Preventing Suicide on College Campuses

By Leslie Quander Wooldridge

"I don't care. I don't really care about anything anymore."

Those red-flag words, even if they don't explicitly say "suicide," can be a troubled college student's only call for help.

Fortunately, from coast to coast, college campuses are more prepared than ever to provide assistance to students who are overwhelmed, depressed, and at risk for suicide.

SAMHSA's Campus Suicide Prevention grant program, administered by the Agency's Center for Mental Health Services (CMHS), is helping more than 50 colleges and universities enhance services for students with mental and behavioral health problems.

Some SAMHSA grantees—such as the University of California, Irvine (UC Irvine), in Irvine, CA, and Syracuse University (SU) in Upstate New York—had suicide prevention programs in place before they received the grants. They have been using the funds to enhance their existing programs. Other grantees are using the funds to develop programs from the very beginning.

Grants for these programs are authorized under the Garrett Lee Smith Memorial Act to provide schools with funds to help students complete their studies successfully. (For more on the Garrett Lee Smith Act, see "Campus Suicide Prevention Grants.")

All 55 of the grantees offer programs to train the campus community to recognize the warning signs of suicide, so that students in crisis can be referred for professional assessment. They also offer awareness programming to bring attention to the problem.

"When you identify somebody at risk, you need to go get help for this person," said Ellen Reibling, Ph.D., Director of Health Education at UC Irvine. "There's no 'let's wait and see' time."

Rebecca S. Dayton, Ph.D., Director of the SU Counseling Center, agreed. "Stigma is one of the biggest factors that contribute not just to suicide, but to any mental health problem," she said. "Universities are learning to educate the campus community, especially students, on how to identify times when they're struggling and how to get help."

Indeed, many young people are struggling. Across the Nation, the statistics are overwhelming. Suicide is the third leading cause of death among young people age 18 to 25, according to 2004 data from the Centers for Disease Control and Prevention (CDC) at the U.S. Department of Health and Human Services.

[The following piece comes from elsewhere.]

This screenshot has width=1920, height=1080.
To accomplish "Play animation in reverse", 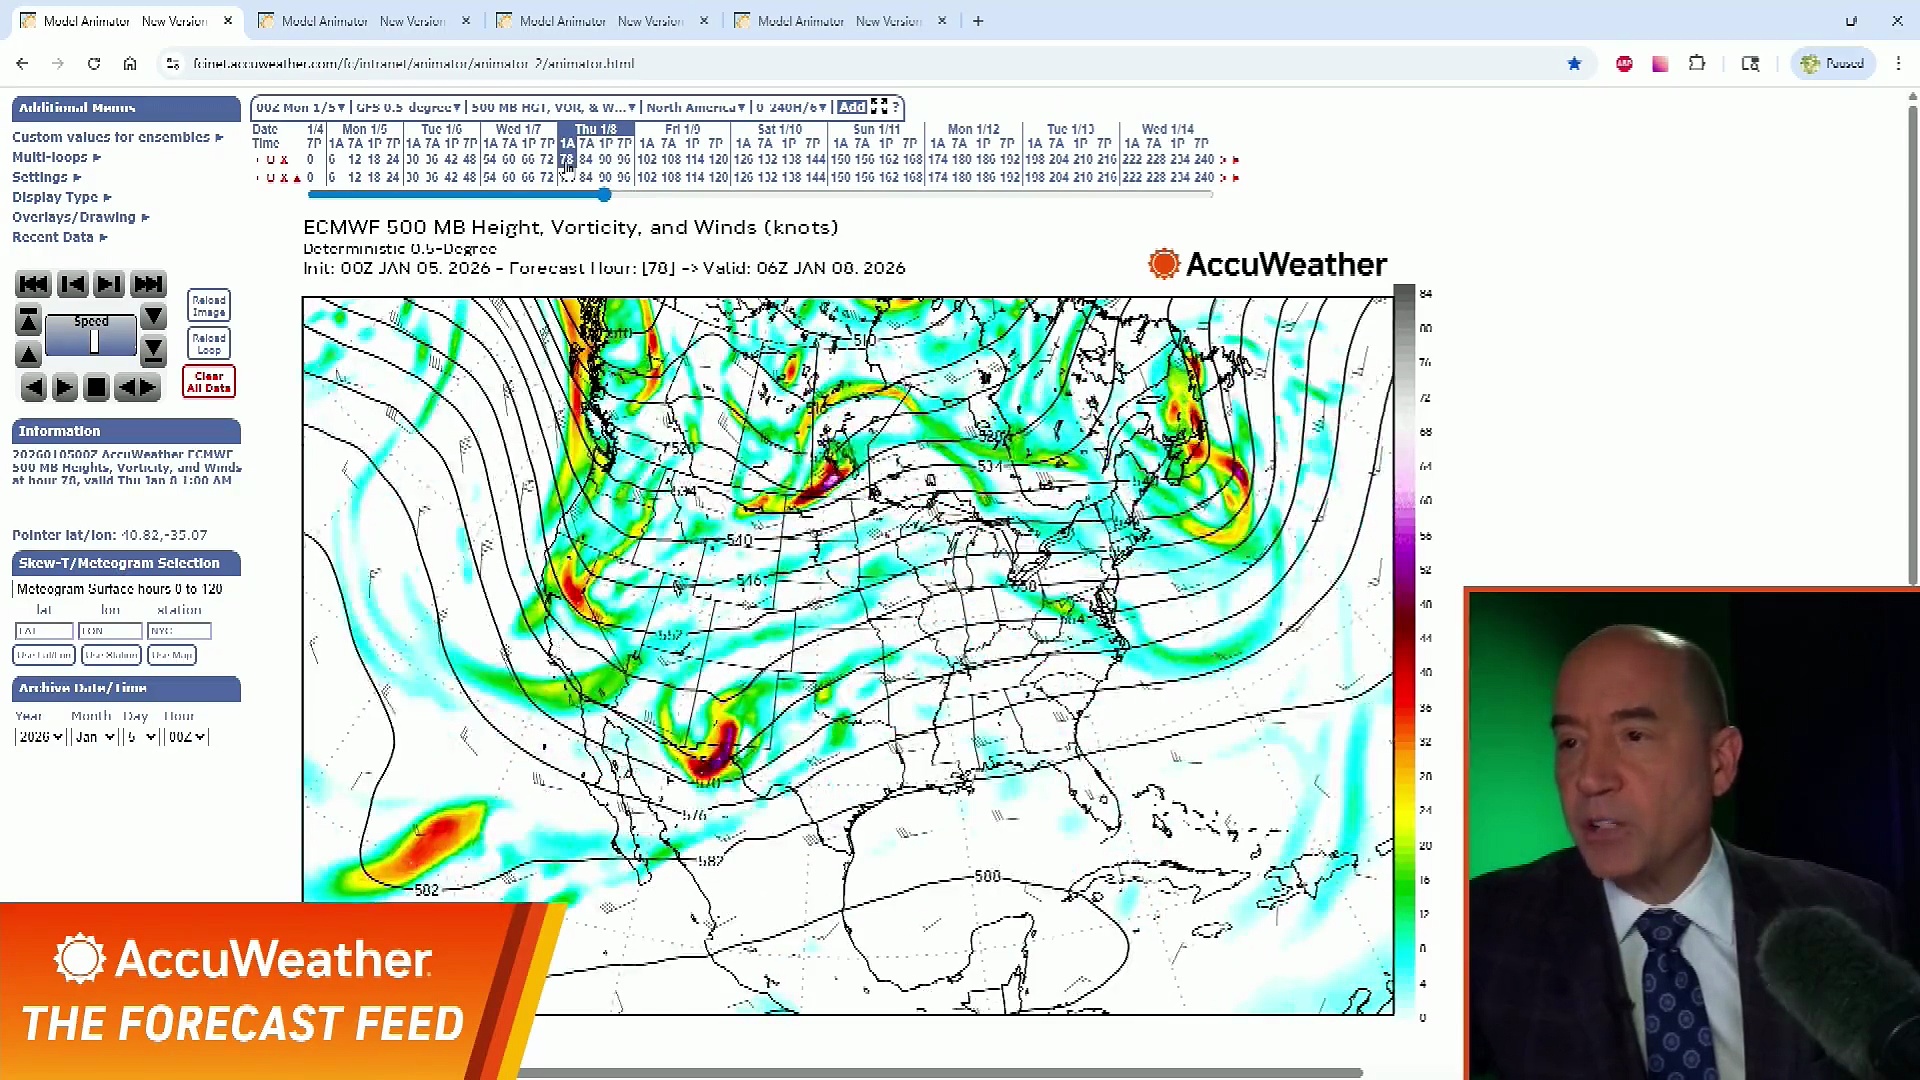I will pyautogui.click(x=33, y=387).
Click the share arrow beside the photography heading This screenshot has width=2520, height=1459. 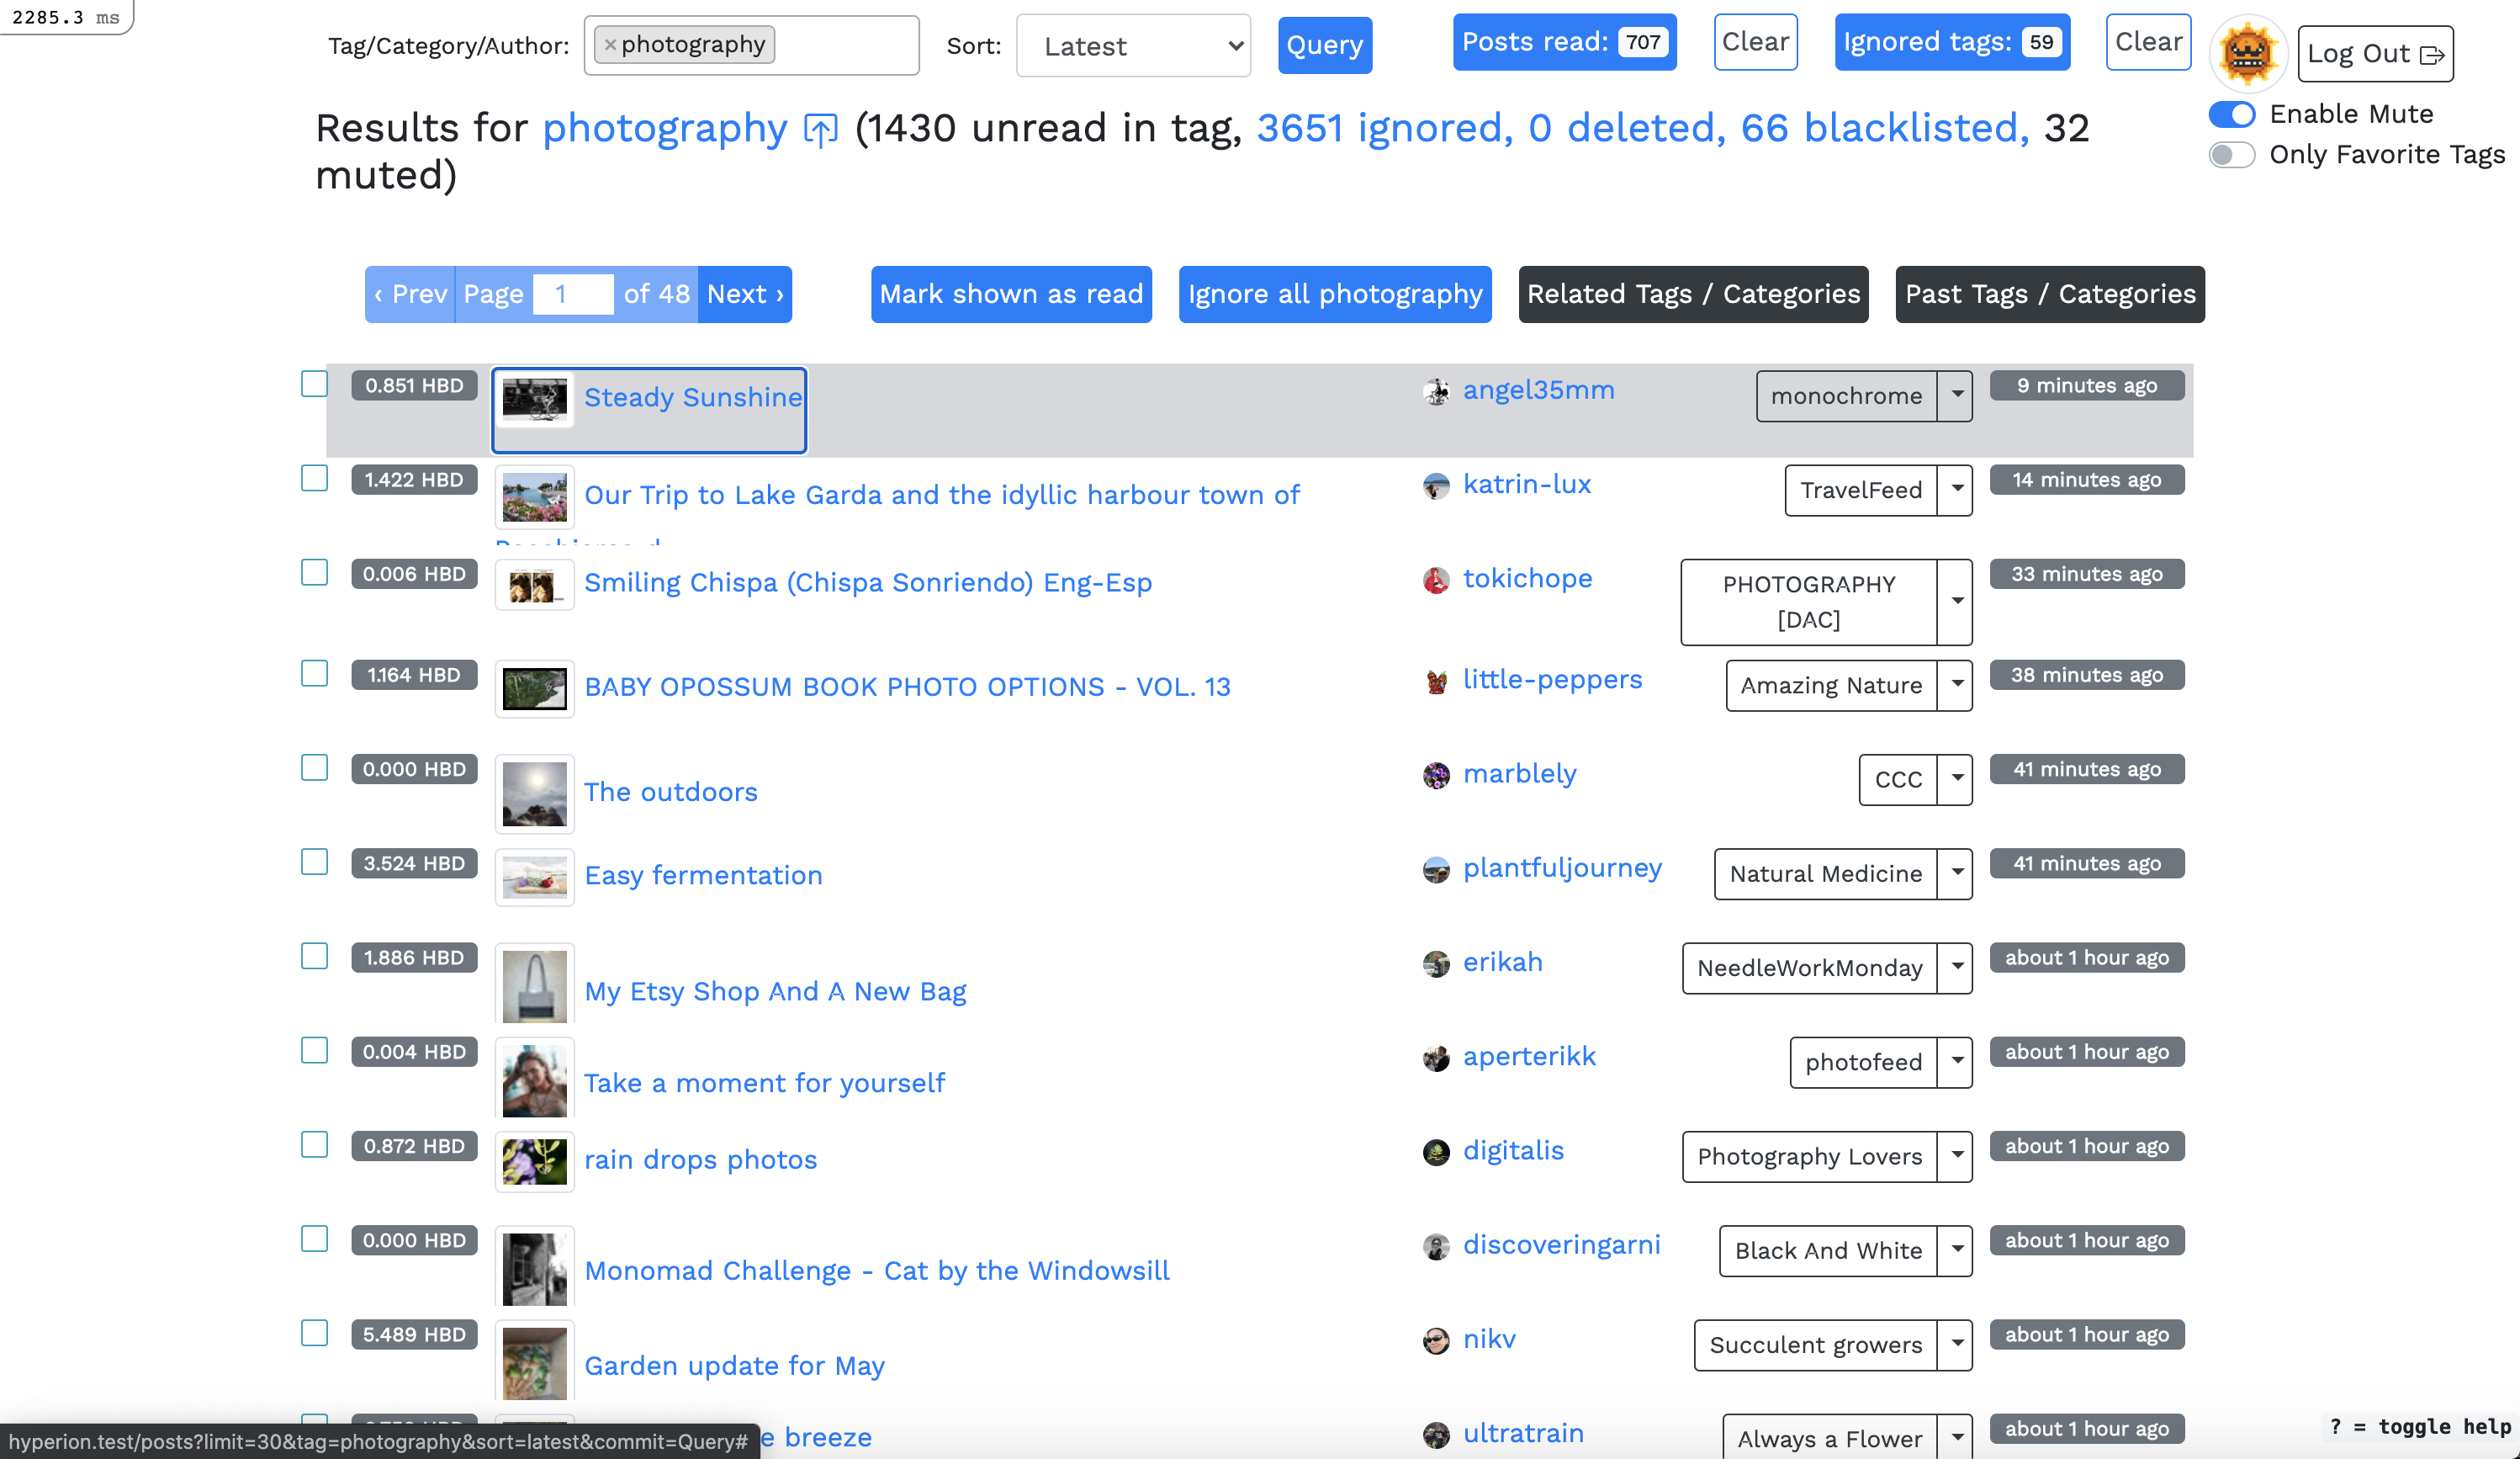tap(820, 129)
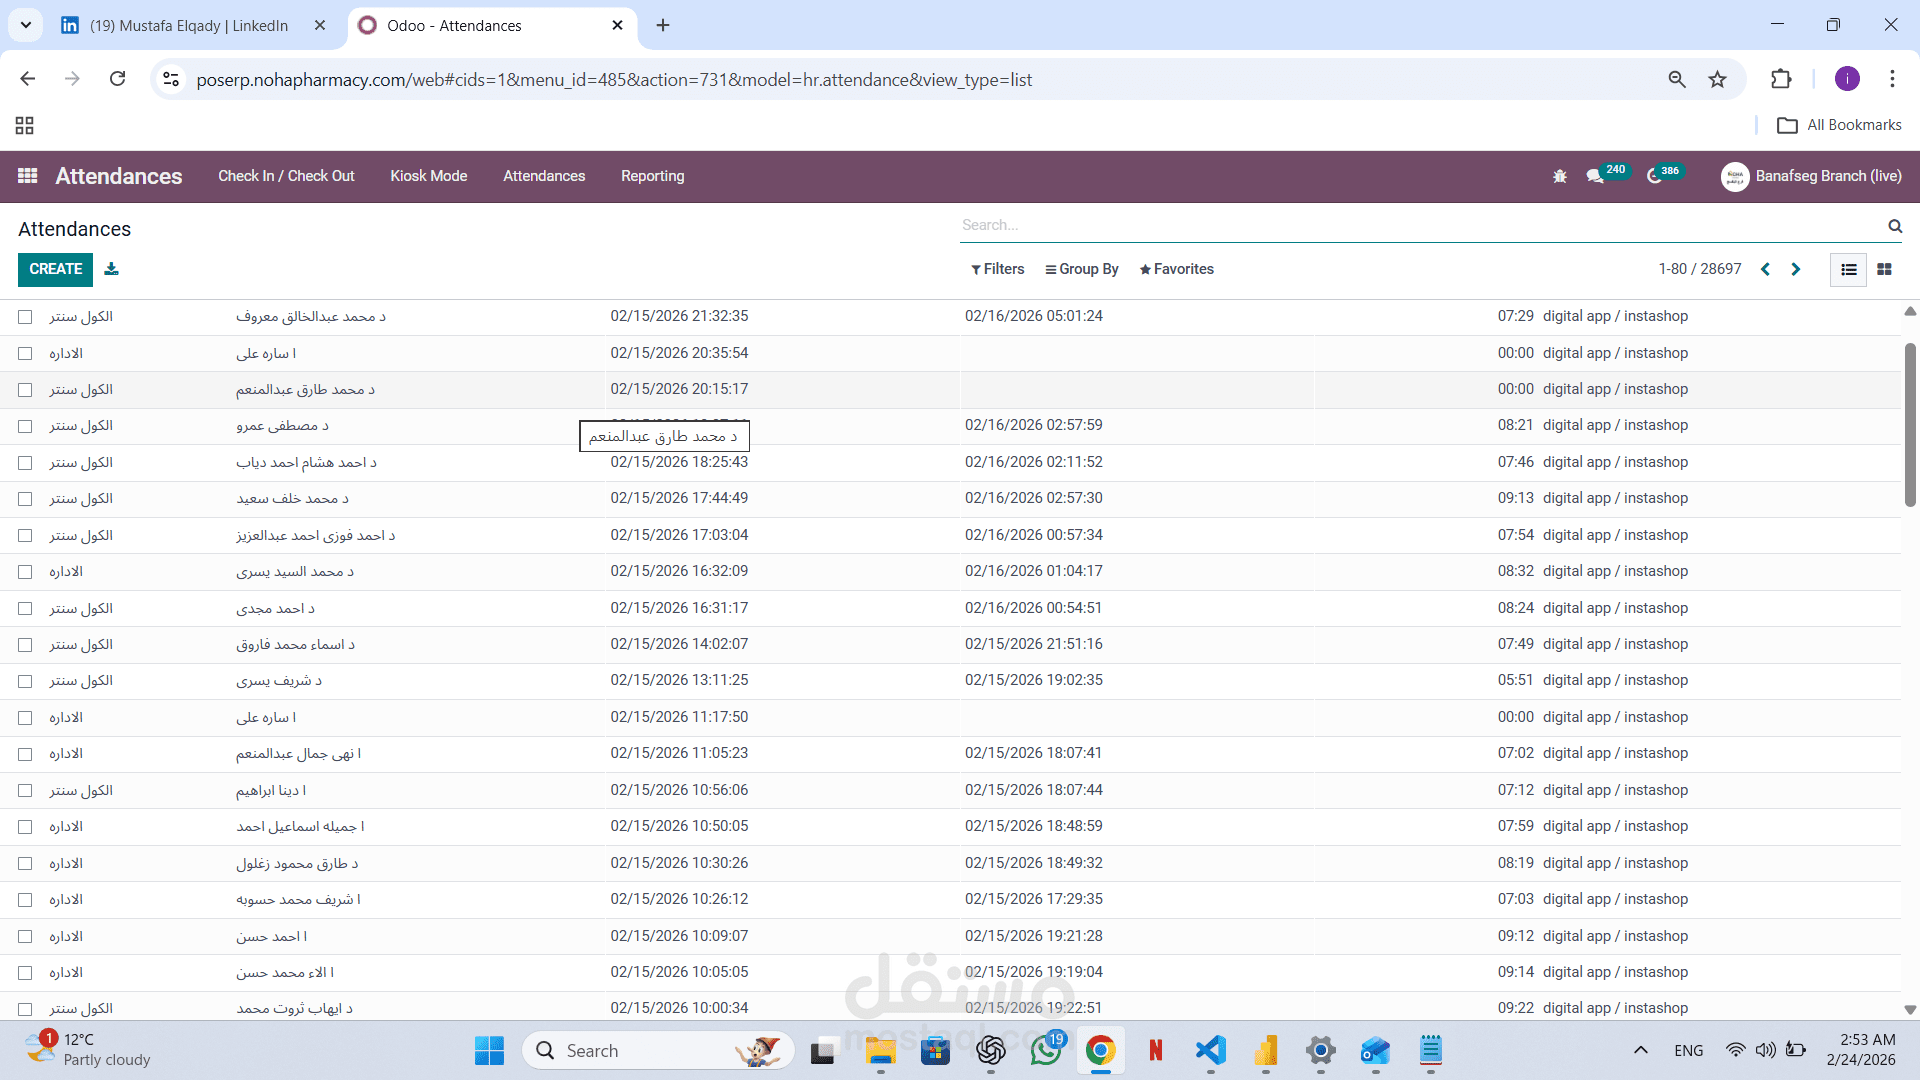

Suicide also is strongly associated with mental illness and substance use disorders. For young people age 18 to 22, the rates of serious psychological disorders are 17.8 percent for those enrolled in college and 19.0 percent for others in that age group, according to SAMHSA's 2006 National Survey on Drug Use and Health.

"Suicide prevention is a priority area for SAMHSA," said Terry L. Cline, Ph.D., SAMHSA Administrator. "When schools promote mental health services, it makes a difference."

More than 30,000 adults age 18 or older die by suicide each year, according to the CDC. A 2006 report from SAMHSA's Office of Applied Studies also suggests that there may be between 8 and 25 attempted suicides for every suicide death. (See "Suicide Prevention Resources.")

With these statistics in mind, CMHS Director A. Kathryn Power, M.Ed., views suicide as a public health crisis. "The reality is that suicide is still greatly misunderstood and not accepted by the general public as something that we can prevent," she said. "We must build awareness to change that perception."

All of the grantees are working to build awareness. Grantees share suicide prevention knowledge with each other, and some offer classes to help students manage stress. But it is the gatekeepers who often serve as the link between professional counseling staff and students.